Data in this exercise:
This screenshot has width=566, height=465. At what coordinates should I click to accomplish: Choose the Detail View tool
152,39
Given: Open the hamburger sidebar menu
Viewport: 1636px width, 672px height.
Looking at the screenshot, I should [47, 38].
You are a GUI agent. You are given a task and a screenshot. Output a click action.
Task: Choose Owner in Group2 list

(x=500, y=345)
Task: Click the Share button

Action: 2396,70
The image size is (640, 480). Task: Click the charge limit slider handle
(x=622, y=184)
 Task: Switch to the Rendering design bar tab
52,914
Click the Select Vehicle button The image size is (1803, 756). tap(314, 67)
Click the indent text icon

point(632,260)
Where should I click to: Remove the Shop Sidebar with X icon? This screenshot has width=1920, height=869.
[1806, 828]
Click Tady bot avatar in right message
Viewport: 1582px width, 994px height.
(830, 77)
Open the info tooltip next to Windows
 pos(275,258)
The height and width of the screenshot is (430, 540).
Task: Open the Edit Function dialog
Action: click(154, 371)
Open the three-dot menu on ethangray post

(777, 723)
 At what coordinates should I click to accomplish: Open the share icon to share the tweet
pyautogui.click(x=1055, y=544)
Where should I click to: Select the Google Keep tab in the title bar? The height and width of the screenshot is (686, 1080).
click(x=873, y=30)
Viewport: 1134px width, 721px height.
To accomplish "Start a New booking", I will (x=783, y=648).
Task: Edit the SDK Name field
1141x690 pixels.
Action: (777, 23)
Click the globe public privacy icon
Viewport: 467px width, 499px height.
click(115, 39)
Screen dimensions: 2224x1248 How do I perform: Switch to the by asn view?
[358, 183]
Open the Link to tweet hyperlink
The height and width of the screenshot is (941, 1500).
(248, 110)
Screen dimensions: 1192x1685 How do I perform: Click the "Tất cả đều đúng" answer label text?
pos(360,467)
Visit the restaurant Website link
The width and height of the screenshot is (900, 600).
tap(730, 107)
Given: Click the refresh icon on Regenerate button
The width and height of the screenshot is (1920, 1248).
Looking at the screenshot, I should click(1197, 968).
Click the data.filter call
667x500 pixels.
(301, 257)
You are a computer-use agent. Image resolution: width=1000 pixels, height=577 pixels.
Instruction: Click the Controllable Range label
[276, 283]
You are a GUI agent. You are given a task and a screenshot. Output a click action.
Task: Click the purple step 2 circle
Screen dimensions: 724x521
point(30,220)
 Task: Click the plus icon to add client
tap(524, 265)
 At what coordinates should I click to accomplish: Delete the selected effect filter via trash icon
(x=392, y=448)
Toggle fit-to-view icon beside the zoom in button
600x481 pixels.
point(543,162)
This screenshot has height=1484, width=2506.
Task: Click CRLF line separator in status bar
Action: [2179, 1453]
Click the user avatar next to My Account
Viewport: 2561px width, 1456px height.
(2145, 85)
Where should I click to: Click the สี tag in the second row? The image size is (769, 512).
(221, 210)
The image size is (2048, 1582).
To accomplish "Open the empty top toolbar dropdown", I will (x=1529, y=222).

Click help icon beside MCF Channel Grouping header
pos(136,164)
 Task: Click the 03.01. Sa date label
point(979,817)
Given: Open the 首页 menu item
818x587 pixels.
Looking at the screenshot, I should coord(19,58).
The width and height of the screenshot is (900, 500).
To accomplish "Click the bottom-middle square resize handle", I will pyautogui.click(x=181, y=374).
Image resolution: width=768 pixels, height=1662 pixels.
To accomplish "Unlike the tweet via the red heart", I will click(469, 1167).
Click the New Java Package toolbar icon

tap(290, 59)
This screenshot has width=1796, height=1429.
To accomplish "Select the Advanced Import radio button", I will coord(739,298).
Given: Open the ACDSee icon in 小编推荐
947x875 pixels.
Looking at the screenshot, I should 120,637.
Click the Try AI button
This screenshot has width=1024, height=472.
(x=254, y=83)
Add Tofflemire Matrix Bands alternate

Task: Gather every line of the records above that contains the string "text" and copy each such line in full.

Solution for this task:
Click the indent text icon
Screen dimensions: 1192x1685 How do I perform: Click the "Tất cả đều đúng" answer label text?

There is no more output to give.